Mayo and other female physicians in New Orleans continued to press for admission to staffs of other hospitals in the New Orleans area. In 1913, Mayo was granted membership to the Orleans Parish Medical Society, being among the first women so granted membership. Mayo also became a member of the medical staffs at Touro Infirmary and at Southern Baptist Hospital. She also served at the St. Anna's Asylum for Destitute Women and Children, also in the New Orleans area.

Mayo gave oral presentations to a variety of professional audiences and lay audiences, promoting public health and humanitarian causes. A representative of a presentation by Mayo was one on effective parenthood and its value to the good of the community in a 1914 presentation in Vicksburg, Mississippi. She was active in the New Orleans Federation of Women's Clubs.

Mayo was active in the Era Club of New Orleans in its efforts to advanced social reform and feminist causes, led at the time by suffragist Kate M. Gordon.

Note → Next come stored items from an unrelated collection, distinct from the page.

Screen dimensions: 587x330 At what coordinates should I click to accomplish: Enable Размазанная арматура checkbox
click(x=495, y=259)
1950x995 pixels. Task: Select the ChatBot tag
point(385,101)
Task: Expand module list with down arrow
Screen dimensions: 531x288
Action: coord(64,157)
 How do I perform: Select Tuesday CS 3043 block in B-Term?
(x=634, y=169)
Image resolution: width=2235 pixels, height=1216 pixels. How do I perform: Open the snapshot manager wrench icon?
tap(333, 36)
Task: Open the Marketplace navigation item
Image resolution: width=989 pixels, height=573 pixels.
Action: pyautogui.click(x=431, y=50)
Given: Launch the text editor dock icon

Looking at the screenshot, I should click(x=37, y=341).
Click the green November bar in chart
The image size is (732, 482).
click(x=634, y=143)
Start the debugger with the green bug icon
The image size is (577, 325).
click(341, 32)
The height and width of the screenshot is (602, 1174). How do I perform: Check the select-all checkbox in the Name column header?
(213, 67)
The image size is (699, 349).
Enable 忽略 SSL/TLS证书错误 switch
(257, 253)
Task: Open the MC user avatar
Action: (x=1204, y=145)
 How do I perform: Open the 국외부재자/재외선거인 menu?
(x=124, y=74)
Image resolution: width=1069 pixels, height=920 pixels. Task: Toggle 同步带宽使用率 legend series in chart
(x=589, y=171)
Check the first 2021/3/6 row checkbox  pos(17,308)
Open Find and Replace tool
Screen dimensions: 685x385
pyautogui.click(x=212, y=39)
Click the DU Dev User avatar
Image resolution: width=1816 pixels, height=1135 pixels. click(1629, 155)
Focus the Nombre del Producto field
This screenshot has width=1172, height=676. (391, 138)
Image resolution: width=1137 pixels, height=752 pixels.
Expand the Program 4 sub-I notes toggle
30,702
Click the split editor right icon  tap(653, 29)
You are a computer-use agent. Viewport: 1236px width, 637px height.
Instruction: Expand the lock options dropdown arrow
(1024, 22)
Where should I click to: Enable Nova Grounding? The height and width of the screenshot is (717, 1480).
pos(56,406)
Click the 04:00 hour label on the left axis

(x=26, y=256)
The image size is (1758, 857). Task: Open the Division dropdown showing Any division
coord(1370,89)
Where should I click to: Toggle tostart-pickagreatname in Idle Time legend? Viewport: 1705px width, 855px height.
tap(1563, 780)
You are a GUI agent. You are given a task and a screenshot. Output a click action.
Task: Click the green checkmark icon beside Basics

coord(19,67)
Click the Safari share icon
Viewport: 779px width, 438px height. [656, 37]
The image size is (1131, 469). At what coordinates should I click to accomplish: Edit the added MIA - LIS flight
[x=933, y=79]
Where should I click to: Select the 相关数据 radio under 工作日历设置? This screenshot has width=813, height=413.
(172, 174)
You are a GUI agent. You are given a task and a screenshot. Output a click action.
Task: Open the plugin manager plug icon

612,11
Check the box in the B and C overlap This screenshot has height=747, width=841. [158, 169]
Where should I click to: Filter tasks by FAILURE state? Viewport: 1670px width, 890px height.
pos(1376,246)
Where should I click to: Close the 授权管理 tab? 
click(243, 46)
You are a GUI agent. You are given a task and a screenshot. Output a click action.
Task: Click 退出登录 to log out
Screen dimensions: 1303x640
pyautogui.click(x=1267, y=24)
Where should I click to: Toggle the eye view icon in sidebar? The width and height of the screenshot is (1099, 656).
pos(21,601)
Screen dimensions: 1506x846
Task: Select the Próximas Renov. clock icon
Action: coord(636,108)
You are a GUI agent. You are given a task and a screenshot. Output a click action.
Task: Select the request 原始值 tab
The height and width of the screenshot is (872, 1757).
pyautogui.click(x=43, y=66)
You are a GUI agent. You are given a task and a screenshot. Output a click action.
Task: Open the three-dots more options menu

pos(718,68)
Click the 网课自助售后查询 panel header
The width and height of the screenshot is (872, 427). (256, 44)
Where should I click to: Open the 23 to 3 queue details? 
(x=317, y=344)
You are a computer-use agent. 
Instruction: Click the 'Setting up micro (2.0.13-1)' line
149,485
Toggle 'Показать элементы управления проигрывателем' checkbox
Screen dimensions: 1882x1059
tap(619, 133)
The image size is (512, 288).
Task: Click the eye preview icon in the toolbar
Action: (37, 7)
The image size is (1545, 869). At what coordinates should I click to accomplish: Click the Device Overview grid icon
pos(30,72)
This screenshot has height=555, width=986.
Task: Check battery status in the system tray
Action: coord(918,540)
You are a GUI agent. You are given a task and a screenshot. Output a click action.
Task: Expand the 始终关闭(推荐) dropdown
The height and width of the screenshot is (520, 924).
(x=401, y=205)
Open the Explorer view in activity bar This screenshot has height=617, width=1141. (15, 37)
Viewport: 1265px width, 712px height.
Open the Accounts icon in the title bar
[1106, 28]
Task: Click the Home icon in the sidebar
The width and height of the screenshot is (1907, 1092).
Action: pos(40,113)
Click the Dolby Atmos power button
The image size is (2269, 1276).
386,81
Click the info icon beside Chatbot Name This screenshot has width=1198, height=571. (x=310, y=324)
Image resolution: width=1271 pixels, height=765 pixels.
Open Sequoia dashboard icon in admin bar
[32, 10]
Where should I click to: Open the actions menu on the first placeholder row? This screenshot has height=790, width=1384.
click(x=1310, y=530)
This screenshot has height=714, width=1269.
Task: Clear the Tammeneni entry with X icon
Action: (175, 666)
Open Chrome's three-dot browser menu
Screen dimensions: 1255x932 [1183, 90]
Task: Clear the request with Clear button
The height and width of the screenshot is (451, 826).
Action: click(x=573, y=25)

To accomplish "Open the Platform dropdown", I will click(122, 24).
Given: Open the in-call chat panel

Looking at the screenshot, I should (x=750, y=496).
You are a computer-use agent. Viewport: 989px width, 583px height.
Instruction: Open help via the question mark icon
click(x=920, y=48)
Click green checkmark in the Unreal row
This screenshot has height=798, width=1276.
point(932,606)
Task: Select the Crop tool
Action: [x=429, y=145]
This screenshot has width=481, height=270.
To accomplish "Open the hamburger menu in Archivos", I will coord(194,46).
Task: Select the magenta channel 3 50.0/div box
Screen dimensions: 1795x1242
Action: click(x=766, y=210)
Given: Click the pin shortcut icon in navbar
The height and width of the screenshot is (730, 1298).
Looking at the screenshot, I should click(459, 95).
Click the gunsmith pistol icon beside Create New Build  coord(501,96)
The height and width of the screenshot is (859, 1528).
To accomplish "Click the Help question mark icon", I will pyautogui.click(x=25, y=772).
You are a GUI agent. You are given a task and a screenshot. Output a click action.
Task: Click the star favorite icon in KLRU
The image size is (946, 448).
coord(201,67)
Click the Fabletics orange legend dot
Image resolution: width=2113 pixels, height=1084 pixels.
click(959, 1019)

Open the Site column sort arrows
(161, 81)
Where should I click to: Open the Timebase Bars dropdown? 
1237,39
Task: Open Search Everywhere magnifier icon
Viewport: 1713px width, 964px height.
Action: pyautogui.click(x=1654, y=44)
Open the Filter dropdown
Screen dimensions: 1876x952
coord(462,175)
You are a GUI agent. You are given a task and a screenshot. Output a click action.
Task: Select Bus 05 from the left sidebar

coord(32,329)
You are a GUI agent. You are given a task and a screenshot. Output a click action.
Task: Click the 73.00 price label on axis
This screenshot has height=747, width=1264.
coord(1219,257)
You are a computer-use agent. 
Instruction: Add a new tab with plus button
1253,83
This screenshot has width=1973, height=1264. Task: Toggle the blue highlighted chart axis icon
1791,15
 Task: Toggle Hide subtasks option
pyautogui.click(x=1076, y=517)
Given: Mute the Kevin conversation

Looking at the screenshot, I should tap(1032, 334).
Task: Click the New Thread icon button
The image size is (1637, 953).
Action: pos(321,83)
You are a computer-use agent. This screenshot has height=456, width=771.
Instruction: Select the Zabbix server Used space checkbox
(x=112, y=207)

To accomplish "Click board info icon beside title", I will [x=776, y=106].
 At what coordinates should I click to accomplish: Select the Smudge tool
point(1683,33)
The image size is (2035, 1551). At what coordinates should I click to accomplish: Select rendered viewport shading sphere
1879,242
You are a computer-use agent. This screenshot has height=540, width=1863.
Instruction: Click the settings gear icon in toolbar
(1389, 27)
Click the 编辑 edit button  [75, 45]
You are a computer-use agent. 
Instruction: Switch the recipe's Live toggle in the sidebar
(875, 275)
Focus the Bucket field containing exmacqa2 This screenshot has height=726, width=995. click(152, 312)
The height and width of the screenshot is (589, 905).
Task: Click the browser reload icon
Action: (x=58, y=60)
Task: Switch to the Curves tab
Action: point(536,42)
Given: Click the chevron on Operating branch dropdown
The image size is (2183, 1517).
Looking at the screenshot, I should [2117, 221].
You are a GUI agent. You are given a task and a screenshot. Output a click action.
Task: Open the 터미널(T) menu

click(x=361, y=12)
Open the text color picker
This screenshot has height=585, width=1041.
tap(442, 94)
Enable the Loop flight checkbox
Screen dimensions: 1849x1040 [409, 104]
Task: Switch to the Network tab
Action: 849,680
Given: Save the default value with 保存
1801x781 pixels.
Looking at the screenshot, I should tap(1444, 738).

Mayo was a mentor to Dr. Linda Coleman who worked as an intern at the New Orleans Hospital and Dispensary for Women and Children and who was the first woman to graduate from the Tulane University School of Medicine (1917).

===Death===
Mayo died in 1930 of heart disease related to angina pectoris and was interred at Metairie Cemetery. She continued to work as a physician and on behalf of humanitarian causes until the time of her death. Her grave stone gives a different birthdate than other sources (April 1870 rather than May 1869).

==Awards and honors==
Mayo was the winner of the New Orleans Times-Picayune Loving Cup Award in 1910 in recognition of her charitable work. In 2018 the New Orleans Times-Picayune newspaper named Mayo one of its "300 for 300", honoring 300 people who contributed significantly to the 300 year history of the City of New Orleans. As part of the "300 for 300", the newspaper commissioned a portrait of Mayo by artist Saegan Swanson.

The city government of New Orleans has considered renaming Penn Street in honor of Mayo. As of May 2021, the change has not happened.

Shortly after Mayo's death in 1930, the Board of Directors of the New Orleans Hospital and Dispensary for Women and Children issued a resolution stating:

"Her cheery smile, hopeful words, great skill and greater heart have proved a boon to untold thousands of women who, through her ministrations, have been lifted out of a condition of pain and disease into health again. She gave unstintingly not only of her skill, but of her heart."